What is the Solution to Wildfires?

So, what can be done to help prevent wildfires or offset their impact? Indigenous peoples have a solution. As the original stewards of the land, Indigenous people have a wealth of ancestral knowledge about how to best live in harmony with nature. Native Americans are continuing the practice of organized burning, a traditional technique that started as early as a millennia ago. The process involves intentionally burning a section of land in a controlled manner, to clear away excess vegetation and reduce the risk of natural wildfires.

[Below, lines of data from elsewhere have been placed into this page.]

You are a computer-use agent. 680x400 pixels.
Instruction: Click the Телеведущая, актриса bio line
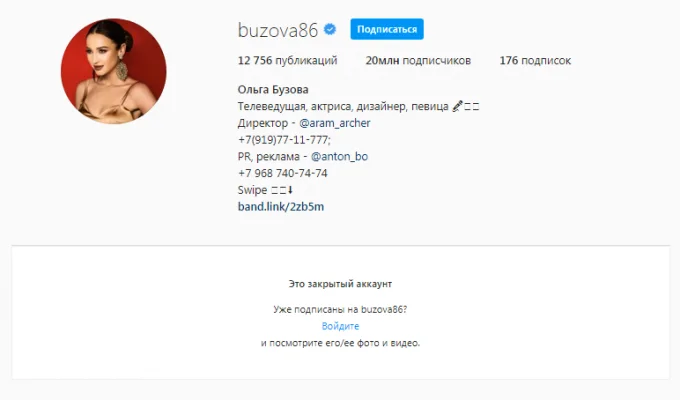pyautogui.click(x=294, y=107)
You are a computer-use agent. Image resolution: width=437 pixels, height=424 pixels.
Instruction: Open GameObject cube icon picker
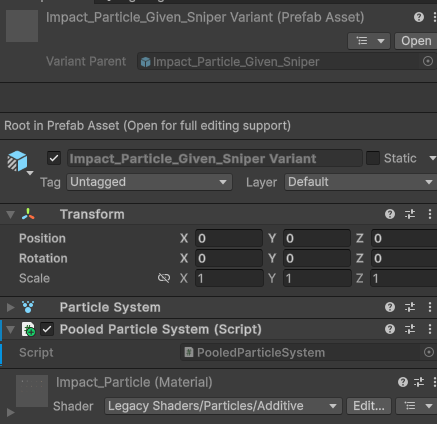pos(20,162)
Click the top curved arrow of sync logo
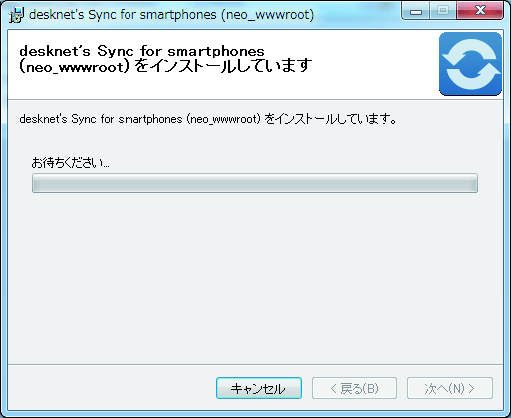511x418 pixels. 469,51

The Yurok, California’s largest Native tribe, works with Cal Fire and the Nature Conservancy to conduct annual burns. Margo Robbins, a member of the Yurok, told the New York Times that her people’s cultural burning practices are very similar to that of the Aboriginal burning strategies used in Australia. Research has shown that the Aboriginal burning program has cut down wildfires by and 50% and reduced carbon emissions by more than 40%.

But, as Dragovich mentioned in the video above, there isn’t just one solution to wildfires. At “Through the Ashes,” Dragovich and Carrol partnered with the Nature Conservancy to promote a program that would plant a billion trees. Planting trees is a direct action we can take to offset the deforestation and carbon emissions caused by wildfires.

What Can You Do to Help?

You can support the work of the Nature Conservancy by making a charitable donation or volunteering at their events. You can also support the Rainforest Alliance, an international non-profit organization that works to protect forests and improve the livelihoods of farmers and communities most affected by forest fires. Finally, you can help one tree at a time by planting a tree in your local community!

Wildfires are a daunting challenge that we face as a collective. But, if all work together to put these solutions into action, we can protect our Planet Home and rise from the ashes.